コラム
機能や効率だけがビジネスじゃない、“手間をかけたい欲求”に応えよう(2/2 ページ)
11月以降、ビートルズを始めとした往年のロックバンドの名盤がLPレコードとして再発売される予定で、反応も上々のようです。LPレコードが再び人気を集めている背景には、あえて手間をかけたい欲求があるのではないでしょうか?
「わざわざ時間をかけること」が大事
さて、このニーズの2分類の枠組みで考えると、ネットでの音楽配信や携帯音楽プレイヤーは、すばやく手軽に音楽を聴きたいという「機能ニーズ」に対応するものだと言えますね。
そして「快楽ニーズ」に対応するのが、LPレコードでしょう。聴くまでのひと手間がかかり、手入れも必要だからこそ、楽しみの時間が長くなる。
そうなんです。快楽ニーズでは、できるだけ楽しみの時間を引き延ばしたいのです! とても面白い小説を読んでいる時、いつまでも終わってほしくないという気持ちが湧き起こるのは快楽を引き伸ばしたいから。つまり、快楽ニーズでは「手間をかけること」、言い換えると「わざわざ時間をかけること」が大事だということです。
山崎正和氏は、『柔らかい個人主義の誕生−消費社会の美学』において次のように述べています。

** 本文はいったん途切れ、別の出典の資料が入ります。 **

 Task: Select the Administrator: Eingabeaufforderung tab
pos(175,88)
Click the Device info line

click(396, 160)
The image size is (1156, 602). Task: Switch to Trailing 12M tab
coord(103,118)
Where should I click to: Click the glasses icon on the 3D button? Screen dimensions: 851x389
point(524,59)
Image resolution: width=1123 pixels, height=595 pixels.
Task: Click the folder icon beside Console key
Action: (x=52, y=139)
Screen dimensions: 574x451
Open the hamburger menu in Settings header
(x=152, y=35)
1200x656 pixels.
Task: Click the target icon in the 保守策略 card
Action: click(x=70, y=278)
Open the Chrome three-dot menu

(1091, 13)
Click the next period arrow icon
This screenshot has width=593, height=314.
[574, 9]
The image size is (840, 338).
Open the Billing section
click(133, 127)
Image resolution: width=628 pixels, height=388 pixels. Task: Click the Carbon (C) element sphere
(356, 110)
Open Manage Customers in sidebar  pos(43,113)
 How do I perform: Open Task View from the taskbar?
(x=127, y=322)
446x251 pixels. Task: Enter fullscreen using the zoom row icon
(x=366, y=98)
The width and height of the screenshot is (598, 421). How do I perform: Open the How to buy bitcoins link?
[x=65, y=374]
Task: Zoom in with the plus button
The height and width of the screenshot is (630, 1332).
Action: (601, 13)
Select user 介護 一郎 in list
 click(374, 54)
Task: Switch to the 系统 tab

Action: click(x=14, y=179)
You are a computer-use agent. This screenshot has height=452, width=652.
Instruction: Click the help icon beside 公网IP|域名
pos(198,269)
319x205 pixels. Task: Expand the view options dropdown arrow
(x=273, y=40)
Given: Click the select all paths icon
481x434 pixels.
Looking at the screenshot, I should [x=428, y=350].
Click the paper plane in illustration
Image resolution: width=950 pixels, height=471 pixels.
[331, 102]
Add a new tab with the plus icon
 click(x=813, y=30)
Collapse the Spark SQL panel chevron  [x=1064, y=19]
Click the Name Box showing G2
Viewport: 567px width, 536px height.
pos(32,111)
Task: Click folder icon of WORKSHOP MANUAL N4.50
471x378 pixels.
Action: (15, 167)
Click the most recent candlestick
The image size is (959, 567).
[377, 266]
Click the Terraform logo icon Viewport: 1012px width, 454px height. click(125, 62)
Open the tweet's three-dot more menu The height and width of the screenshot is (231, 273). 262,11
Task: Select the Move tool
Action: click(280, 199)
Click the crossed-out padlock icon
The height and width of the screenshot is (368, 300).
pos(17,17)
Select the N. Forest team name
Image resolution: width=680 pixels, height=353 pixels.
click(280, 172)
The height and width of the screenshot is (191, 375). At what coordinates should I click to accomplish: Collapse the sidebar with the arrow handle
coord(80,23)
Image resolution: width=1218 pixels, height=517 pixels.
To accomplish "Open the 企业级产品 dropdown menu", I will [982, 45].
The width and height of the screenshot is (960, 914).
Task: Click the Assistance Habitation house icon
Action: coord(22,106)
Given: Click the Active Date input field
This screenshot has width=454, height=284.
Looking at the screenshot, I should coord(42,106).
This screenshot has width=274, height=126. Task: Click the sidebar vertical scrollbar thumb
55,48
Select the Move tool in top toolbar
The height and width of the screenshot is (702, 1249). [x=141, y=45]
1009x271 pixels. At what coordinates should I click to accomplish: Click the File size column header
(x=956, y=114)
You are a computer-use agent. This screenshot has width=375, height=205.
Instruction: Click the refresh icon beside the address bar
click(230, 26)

「人間の消費行動はおよそ効率主義の対極にある行動であり、目的の実現よりは実現の過程に関心を持つ行動」
「いわば、消費とはものの消耗と再生をその仮りの目的としながら、じつは、充実した時間の消耗こそを真の目的とする行動だ」
実際には、手間をかけたくない、つまり効率性を追求するニーズも存在しているわけですが、手間や無駄をあえて追求するニーズも並行して存在していることを私たちマーケターは忘れてはいけません。(松尾順)
※上記内容は『柔らかい個人主義の誕生−消費社会の美学』 (山崎正和著、中央公論社)を参考にしました。